I reckon Marje spent most of her life in her kitchen. She was always pickling or baking or preserving. She knew every trick in the book about utilising a harvest, and I can still taste her simple and very English cooking now when I close my eyes. Looking back as an adult with children of my own, I can appreciate how lucky I was to have known this way of life and, above all, how living by the seasons, with all that one can grow, is the ideal way to live.
I realise that their efforts were not unique. Growing vegetables was an essential part of life in those days. The post-war years were full of memories of food shortages and rationing. People were careful about waste and made the most of the seasons. Ironically, when considering this, rather than looking back and feeling sorry for a generation for whom a pineapple was a major treat, I start to feel envious of a generation who went blackberry picking when they fancied a pudding!
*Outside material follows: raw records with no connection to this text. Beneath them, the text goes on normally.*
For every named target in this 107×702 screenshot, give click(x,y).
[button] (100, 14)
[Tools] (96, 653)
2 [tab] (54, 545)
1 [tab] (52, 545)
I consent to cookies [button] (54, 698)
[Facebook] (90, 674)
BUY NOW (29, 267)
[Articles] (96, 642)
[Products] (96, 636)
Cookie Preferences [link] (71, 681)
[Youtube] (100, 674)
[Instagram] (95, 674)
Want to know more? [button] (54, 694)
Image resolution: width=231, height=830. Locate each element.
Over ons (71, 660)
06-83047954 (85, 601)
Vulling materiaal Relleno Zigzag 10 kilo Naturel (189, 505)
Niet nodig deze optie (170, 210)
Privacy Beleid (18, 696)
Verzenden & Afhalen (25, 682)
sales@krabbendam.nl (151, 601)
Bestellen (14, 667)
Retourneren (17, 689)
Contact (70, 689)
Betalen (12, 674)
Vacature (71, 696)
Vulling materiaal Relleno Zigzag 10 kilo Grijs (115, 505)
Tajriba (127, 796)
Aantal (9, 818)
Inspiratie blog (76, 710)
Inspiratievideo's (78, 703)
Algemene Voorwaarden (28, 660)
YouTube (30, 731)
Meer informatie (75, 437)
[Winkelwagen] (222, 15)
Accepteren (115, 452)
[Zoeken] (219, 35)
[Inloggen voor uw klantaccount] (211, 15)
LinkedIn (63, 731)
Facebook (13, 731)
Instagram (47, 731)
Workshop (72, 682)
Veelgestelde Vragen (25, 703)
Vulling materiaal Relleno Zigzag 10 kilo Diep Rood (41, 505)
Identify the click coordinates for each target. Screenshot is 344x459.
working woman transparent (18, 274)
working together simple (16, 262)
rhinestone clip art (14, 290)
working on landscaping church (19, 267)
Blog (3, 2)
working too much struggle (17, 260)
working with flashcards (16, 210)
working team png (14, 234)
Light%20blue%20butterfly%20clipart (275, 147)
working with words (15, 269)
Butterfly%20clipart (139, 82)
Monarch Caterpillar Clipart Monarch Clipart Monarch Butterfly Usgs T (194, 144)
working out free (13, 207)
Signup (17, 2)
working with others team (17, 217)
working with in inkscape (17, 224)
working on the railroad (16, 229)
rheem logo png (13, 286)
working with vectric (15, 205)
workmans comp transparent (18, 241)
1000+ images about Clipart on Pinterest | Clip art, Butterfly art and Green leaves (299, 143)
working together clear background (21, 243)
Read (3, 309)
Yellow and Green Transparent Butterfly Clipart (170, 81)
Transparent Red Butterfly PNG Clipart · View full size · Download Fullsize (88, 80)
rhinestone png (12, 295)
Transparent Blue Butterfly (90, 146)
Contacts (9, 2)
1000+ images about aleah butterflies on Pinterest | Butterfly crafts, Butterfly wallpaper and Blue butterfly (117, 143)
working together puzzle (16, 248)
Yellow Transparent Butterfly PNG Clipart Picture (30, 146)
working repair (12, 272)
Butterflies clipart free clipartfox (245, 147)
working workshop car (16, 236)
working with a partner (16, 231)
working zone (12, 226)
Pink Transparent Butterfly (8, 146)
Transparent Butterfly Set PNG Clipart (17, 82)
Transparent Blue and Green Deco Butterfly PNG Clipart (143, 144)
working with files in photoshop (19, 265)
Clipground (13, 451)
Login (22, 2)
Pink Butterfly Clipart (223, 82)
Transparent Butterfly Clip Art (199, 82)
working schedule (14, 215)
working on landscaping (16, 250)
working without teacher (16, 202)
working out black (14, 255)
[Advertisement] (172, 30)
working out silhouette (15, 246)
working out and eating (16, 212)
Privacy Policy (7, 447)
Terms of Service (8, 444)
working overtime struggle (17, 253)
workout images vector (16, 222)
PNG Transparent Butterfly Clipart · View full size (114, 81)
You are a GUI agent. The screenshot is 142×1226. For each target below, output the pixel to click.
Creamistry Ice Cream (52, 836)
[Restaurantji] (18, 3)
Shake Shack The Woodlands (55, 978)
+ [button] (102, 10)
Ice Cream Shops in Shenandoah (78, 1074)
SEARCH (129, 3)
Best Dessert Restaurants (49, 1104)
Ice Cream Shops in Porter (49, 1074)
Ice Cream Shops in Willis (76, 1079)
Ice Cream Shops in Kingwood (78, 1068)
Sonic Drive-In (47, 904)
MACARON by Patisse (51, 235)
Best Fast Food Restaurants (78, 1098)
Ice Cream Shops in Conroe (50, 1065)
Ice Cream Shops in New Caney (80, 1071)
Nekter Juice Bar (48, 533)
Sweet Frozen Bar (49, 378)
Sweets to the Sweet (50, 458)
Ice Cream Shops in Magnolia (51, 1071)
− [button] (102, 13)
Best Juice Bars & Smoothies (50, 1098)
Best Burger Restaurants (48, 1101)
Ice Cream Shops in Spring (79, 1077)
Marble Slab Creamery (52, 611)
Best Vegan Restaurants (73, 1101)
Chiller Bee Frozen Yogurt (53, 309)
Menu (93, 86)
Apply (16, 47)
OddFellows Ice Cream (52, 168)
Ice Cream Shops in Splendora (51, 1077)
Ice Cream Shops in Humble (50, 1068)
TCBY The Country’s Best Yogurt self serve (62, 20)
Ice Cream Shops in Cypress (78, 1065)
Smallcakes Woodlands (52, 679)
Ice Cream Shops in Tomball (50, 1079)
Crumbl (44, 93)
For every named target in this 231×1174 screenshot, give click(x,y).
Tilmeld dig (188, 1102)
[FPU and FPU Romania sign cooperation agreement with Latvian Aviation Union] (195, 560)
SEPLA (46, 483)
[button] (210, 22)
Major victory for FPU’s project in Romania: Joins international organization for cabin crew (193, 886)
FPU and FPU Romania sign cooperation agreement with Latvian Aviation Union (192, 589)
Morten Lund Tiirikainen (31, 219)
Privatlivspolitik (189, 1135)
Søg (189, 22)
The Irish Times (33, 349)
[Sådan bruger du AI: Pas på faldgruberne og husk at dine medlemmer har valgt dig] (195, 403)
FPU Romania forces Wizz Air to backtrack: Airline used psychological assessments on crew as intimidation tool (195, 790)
Seasonal eating was not a lifestyle aspiration for my grandparents; it was a natural law that governed what ended up on the dinner table. As I cruise the aisles of our local supermarket happily buying green beans from Kenya and asparagus from Peru, it dawns on me that, despite cooking professionally for 20 years, I have rather missed or forgotten the wider issues concerning food. My obsession with winning a Michelin star had all but cancelled out any thought of food miles, animal welfare, seasonal cookery or the real joy of picking something and then very simply cooking it. I realise that I should worry far more than I ever have done about where my family’s food is coming from and how it is grown.